§ Work to be completed: Look below and pull out each line with the word "folder".

Stored data entries:
/---
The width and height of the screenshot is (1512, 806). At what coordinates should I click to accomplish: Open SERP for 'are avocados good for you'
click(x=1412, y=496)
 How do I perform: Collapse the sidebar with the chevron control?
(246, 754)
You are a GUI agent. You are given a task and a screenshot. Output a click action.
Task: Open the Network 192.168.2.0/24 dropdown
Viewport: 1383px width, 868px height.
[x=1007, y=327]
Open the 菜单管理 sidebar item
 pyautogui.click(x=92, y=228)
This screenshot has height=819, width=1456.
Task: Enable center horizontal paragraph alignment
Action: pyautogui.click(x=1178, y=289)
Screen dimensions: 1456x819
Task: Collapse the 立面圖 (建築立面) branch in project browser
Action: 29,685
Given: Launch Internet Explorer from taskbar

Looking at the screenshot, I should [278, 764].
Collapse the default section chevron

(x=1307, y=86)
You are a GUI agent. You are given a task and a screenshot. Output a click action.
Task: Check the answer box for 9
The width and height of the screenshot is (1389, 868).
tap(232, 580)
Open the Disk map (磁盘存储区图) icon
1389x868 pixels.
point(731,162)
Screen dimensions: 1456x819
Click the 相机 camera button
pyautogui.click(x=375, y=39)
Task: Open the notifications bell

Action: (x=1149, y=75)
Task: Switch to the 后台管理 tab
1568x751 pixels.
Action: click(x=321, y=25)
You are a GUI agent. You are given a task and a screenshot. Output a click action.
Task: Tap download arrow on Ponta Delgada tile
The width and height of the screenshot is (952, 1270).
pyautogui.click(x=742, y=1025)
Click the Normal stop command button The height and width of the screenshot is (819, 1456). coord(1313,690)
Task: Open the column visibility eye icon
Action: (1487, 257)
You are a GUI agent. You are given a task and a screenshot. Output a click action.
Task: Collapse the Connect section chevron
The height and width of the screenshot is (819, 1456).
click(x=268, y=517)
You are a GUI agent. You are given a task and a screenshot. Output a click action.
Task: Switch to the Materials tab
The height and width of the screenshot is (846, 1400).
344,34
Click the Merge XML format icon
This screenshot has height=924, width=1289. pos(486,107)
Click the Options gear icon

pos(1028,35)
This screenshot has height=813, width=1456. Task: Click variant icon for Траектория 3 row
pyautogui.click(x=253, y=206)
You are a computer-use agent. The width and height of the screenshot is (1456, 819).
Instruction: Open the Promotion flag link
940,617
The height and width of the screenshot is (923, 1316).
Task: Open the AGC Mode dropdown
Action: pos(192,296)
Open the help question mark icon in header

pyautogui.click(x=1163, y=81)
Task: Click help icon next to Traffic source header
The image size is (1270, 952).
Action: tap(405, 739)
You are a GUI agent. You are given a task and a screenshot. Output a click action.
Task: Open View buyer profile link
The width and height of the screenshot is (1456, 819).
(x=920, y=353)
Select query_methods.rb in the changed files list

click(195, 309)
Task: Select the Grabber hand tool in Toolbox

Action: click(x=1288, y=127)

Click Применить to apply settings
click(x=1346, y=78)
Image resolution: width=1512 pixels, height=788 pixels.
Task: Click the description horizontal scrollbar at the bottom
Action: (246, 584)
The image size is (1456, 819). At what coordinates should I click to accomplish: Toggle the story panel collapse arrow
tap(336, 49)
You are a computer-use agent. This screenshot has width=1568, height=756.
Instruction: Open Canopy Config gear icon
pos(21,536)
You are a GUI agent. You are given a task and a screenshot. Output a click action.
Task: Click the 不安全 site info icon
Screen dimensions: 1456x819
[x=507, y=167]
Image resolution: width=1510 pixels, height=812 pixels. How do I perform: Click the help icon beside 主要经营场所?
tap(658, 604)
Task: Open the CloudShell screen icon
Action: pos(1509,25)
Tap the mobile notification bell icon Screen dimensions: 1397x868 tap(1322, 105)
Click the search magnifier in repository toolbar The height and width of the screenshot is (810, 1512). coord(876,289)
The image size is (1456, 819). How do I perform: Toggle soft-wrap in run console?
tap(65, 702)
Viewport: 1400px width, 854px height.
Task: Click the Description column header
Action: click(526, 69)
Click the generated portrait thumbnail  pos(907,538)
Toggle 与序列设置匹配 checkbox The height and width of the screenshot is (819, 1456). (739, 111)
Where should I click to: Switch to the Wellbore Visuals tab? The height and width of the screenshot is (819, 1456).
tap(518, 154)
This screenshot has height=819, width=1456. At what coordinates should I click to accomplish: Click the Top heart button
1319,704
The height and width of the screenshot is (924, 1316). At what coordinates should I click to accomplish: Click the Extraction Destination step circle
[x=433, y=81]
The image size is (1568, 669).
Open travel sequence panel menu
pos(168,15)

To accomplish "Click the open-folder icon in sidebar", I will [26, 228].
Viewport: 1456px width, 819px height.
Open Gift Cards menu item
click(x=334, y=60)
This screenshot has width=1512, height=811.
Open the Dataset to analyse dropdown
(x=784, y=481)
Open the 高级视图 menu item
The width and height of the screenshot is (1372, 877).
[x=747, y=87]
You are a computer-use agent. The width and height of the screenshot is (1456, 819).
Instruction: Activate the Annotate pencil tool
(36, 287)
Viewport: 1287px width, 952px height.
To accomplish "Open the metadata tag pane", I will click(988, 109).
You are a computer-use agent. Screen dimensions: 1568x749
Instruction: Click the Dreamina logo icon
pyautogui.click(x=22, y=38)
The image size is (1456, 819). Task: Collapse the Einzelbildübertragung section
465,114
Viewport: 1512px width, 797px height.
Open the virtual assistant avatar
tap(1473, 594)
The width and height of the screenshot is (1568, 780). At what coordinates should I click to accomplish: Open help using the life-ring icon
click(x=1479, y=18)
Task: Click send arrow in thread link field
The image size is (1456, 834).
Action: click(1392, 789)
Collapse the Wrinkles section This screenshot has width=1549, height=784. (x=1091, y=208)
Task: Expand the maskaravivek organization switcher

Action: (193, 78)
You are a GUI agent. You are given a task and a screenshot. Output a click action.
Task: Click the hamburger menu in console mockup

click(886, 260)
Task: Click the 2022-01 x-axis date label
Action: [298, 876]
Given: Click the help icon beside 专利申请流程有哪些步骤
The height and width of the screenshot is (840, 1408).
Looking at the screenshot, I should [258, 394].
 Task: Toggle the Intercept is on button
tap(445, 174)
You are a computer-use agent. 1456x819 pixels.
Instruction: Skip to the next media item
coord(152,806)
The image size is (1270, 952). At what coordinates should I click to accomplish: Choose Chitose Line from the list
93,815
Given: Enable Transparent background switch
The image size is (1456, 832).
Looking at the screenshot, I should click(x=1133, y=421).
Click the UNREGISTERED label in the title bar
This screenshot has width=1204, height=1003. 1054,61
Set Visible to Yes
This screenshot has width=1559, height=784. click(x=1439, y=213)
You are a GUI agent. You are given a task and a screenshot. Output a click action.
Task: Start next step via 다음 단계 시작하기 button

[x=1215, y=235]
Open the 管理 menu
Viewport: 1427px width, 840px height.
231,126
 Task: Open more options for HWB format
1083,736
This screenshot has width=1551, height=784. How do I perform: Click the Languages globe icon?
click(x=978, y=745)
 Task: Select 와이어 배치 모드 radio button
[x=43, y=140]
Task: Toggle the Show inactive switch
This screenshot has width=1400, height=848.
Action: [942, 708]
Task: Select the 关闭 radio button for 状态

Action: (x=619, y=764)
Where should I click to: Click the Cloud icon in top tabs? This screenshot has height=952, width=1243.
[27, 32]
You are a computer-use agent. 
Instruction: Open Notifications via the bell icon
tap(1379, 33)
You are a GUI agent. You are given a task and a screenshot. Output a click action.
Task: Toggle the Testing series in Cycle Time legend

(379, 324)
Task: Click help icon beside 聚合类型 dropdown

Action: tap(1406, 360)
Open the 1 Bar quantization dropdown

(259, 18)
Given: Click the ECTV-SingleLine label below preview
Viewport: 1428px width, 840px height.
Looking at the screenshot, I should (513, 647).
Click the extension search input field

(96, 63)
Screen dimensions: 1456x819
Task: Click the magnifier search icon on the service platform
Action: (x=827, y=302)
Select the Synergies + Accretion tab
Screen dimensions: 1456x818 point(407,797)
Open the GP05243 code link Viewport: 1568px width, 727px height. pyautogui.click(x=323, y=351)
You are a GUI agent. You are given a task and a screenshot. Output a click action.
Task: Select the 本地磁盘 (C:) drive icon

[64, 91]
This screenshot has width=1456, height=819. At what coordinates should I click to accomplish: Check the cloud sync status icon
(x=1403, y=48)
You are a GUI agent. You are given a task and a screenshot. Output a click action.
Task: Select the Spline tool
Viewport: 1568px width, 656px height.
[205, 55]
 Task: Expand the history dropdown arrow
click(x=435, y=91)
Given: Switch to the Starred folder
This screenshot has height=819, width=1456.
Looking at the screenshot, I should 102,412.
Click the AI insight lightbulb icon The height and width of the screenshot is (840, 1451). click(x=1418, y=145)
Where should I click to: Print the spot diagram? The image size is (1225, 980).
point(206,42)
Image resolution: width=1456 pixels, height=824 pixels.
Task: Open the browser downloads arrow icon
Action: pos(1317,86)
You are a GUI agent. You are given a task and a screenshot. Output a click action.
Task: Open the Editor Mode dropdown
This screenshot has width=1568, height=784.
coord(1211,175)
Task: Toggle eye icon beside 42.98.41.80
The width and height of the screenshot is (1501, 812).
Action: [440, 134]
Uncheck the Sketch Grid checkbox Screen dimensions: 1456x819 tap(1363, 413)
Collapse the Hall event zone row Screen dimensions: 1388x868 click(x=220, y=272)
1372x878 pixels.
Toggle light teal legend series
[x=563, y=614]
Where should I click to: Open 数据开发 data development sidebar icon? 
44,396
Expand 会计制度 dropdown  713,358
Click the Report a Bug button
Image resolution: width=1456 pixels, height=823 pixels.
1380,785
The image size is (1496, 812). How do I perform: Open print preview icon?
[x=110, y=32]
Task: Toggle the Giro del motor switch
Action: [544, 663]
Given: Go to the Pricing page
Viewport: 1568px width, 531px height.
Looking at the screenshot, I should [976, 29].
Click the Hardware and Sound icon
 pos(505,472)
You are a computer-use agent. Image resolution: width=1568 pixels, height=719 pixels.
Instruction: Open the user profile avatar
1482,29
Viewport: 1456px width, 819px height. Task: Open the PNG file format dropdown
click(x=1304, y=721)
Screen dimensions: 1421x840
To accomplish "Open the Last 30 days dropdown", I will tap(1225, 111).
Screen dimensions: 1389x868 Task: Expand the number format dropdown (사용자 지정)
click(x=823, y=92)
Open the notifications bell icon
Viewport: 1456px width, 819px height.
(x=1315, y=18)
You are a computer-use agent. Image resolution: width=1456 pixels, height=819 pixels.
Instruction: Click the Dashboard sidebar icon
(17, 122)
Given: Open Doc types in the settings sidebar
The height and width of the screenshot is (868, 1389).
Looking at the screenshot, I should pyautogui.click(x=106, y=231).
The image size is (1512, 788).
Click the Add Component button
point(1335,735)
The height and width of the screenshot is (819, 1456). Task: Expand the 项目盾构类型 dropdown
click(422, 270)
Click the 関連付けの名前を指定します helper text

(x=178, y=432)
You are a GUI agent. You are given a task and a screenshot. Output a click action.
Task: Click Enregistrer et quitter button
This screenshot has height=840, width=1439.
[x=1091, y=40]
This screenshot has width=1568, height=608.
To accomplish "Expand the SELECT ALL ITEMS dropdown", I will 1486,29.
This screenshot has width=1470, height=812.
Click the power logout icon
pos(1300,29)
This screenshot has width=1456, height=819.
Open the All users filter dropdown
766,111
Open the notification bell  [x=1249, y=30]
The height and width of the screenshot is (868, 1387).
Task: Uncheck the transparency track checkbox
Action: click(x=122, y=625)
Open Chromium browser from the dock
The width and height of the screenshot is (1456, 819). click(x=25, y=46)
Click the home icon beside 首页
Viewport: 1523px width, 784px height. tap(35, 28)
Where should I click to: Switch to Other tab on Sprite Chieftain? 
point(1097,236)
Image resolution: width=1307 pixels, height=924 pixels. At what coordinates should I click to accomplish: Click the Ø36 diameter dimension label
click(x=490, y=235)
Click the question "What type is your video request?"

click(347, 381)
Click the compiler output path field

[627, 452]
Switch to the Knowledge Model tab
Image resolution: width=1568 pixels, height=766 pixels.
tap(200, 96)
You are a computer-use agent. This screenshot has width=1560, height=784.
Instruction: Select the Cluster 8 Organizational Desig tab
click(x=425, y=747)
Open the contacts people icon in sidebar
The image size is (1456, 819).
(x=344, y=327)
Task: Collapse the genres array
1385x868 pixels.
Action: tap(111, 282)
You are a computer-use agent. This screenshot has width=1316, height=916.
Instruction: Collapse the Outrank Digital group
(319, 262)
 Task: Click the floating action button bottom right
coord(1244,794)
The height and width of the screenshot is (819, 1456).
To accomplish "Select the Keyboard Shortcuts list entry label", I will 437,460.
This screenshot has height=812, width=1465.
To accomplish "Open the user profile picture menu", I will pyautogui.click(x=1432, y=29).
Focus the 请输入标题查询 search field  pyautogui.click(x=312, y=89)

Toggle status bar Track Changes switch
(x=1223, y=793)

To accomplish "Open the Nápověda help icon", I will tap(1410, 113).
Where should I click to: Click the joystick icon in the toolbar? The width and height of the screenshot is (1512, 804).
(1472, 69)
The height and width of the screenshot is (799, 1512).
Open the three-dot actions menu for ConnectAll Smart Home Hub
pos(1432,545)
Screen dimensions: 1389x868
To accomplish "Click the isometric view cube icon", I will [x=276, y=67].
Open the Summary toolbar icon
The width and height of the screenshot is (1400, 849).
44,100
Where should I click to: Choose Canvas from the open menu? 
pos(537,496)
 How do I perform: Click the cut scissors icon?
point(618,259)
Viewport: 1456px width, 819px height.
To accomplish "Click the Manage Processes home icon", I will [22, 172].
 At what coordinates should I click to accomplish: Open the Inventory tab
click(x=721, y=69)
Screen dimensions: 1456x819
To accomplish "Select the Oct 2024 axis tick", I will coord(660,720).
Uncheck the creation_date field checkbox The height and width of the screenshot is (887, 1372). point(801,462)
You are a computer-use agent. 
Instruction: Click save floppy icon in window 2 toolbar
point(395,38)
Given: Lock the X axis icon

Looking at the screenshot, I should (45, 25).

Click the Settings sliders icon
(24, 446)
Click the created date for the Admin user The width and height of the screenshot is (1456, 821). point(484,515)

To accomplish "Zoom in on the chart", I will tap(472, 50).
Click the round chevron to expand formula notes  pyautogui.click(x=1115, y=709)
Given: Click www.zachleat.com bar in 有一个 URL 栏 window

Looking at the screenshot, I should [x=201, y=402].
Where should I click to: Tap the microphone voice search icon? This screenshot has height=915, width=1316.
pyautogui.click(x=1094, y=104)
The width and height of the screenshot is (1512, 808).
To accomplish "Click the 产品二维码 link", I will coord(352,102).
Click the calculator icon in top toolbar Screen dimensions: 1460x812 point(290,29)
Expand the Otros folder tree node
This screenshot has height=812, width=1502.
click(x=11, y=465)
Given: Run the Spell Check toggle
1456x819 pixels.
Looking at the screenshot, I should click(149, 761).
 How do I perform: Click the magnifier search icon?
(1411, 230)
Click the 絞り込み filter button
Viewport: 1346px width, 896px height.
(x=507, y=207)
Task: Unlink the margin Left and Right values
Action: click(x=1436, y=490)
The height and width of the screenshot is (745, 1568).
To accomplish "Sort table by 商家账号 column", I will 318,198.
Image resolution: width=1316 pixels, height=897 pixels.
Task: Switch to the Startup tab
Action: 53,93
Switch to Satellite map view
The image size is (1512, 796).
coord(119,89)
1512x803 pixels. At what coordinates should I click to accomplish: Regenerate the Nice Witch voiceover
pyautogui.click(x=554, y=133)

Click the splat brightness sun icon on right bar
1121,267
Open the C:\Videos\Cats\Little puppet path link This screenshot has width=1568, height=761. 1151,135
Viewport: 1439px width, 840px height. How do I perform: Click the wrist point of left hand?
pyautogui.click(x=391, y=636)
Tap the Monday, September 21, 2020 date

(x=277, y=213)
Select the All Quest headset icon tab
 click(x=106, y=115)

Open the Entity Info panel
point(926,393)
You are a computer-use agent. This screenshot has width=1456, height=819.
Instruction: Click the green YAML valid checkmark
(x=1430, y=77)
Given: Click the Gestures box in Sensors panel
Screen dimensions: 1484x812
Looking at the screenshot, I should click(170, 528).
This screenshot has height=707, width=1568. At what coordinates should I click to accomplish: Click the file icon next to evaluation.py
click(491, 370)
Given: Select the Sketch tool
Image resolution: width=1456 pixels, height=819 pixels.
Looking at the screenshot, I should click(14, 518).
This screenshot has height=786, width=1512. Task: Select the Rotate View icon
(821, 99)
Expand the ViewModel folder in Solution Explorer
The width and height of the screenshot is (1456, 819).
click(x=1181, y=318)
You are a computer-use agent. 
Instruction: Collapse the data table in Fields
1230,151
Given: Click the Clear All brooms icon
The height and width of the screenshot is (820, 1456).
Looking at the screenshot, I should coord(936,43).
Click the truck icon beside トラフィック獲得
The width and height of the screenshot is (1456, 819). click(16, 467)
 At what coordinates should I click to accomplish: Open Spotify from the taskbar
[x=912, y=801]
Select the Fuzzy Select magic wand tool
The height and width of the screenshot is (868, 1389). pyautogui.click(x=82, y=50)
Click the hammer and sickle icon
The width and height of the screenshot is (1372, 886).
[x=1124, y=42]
\---
§ Exercise result:
To accomplish "Click the open-folder icon in sidebar", I will [26, 228].
Given: Switch to the Starred folder
Expand the Otros folder tree node
Expand the ViewModel folder in Solution Explorer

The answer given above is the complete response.